• _FRAGMENTO SELECCIONADO_
^^^^

Aunque la macroeconomía se ha mantenido relativamente estable, incluso en medio de tensiones internas y factores externos volátiles, lo que realmente nos sostiene es la capacidad de adaptación de la sociedad, la solidez del sector empresarial y una economía que, pese a sus limitaciones estructurales, sigue siendo dinámica gracias al consumo interno. En este proceso, se ha evidenciado una desconexión entre una administración pública errática y un tejido productivo que ha sabido mantenerse en un entorno adverso.
La creciente inseguridad, la percepción de desgobierno, la corrupción persistente y el aumento de la desigualdad configuran un entorno tan frágil como alarmante; las dinámicas internas han alimentado la polarización y la parálisis institucional; el discurso confrontacional ha debilitado la confianza ciudadana, afectado la percepción de legitimidad del poder judicial y minado el respeto por la separación de poderes, elementos esenciales para el funcionamiento democrático.

^^^^

Líneas para localizar palabras y elementos
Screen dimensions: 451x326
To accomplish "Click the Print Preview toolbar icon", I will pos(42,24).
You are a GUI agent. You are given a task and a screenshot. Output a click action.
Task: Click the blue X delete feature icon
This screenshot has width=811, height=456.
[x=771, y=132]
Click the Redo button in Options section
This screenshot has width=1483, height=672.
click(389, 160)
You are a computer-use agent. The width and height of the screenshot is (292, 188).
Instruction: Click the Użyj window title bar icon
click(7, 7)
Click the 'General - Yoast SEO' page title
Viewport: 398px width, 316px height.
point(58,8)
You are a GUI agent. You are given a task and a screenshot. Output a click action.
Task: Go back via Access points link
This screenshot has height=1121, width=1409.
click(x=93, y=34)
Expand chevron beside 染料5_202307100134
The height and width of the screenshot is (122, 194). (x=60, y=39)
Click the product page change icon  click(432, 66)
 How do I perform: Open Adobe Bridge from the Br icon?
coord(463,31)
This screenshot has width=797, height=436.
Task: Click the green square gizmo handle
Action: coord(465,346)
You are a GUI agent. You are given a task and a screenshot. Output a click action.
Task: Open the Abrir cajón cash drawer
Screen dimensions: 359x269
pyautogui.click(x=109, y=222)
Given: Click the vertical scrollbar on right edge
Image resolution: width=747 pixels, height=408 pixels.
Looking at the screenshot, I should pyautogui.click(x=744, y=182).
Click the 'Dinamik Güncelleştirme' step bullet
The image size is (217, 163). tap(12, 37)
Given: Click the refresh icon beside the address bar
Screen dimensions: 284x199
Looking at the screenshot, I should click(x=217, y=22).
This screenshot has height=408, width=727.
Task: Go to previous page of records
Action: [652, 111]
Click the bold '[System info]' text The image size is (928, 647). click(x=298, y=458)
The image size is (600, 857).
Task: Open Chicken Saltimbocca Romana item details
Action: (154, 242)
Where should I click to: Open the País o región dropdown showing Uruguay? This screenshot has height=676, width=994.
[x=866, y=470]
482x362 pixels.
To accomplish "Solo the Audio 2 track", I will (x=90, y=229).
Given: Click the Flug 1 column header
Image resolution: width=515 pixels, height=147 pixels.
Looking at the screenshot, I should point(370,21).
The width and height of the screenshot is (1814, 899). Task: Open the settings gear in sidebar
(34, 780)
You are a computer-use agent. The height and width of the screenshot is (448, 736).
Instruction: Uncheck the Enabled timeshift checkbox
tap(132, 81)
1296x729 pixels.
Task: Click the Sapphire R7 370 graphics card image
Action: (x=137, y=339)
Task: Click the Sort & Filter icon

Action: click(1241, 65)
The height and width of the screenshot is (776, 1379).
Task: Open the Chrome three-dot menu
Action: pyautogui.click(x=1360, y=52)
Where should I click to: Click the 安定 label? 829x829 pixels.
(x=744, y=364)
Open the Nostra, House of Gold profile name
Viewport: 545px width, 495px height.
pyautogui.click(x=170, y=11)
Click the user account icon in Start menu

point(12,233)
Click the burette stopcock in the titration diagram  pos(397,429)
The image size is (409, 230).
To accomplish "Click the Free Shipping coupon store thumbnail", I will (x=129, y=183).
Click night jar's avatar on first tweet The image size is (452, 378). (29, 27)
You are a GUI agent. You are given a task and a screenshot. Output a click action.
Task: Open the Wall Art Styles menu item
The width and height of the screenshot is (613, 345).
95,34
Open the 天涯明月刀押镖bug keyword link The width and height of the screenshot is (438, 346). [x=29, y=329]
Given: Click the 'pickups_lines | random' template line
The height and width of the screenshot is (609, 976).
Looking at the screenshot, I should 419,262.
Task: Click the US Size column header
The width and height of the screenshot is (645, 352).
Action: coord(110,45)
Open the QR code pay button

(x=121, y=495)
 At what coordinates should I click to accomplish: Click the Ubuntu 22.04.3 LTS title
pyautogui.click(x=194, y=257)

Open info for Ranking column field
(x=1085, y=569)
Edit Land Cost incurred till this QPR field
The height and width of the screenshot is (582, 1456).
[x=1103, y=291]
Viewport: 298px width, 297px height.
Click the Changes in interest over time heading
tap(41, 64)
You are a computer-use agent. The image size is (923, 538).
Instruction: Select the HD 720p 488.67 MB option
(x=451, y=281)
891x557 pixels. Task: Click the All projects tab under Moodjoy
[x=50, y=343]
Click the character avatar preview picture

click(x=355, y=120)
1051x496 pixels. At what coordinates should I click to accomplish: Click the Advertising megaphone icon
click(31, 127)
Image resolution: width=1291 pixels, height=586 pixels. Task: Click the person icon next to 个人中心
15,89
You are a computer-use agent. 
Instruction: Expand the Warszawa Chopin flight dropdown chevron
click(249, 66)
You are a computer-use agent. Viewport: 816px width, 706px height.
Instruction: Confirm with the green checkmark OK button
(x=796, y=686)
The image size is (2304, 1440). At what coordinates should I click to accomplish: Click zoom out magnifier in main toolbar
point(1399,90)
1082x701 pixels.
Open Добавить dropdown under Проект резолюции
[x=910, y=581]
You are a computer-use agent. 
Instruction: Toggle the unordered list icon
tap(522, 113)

^^^^

• _INSTRUCCIONES_
A – Según el fragmento, ¿gracias a qué sigue siendo dinámica la economía?
B – Repite el pasaje del fragmento que empieza en "La creciente inseguridad, la" y termina en "el funcionamiento democrático.".

• _RESPUESTAS POR TAREA_
A – Gracias al consumo interno.

B –
La creciente inseguridad, la percepción de desgobierno, la corrupción persistente y el aumento de la desigualdad configuran un entorno tan frágil como alarmante; las dinámicas internas han alimentado la polarización y la parálisis institucional; el discurso confrontacional ha debilitado la confianza ciudadana, afectado la percepción de legitimidad del poder judicial y minado el respeto por la separación de poderes, elementos esenciales para el funcionamiento democrático.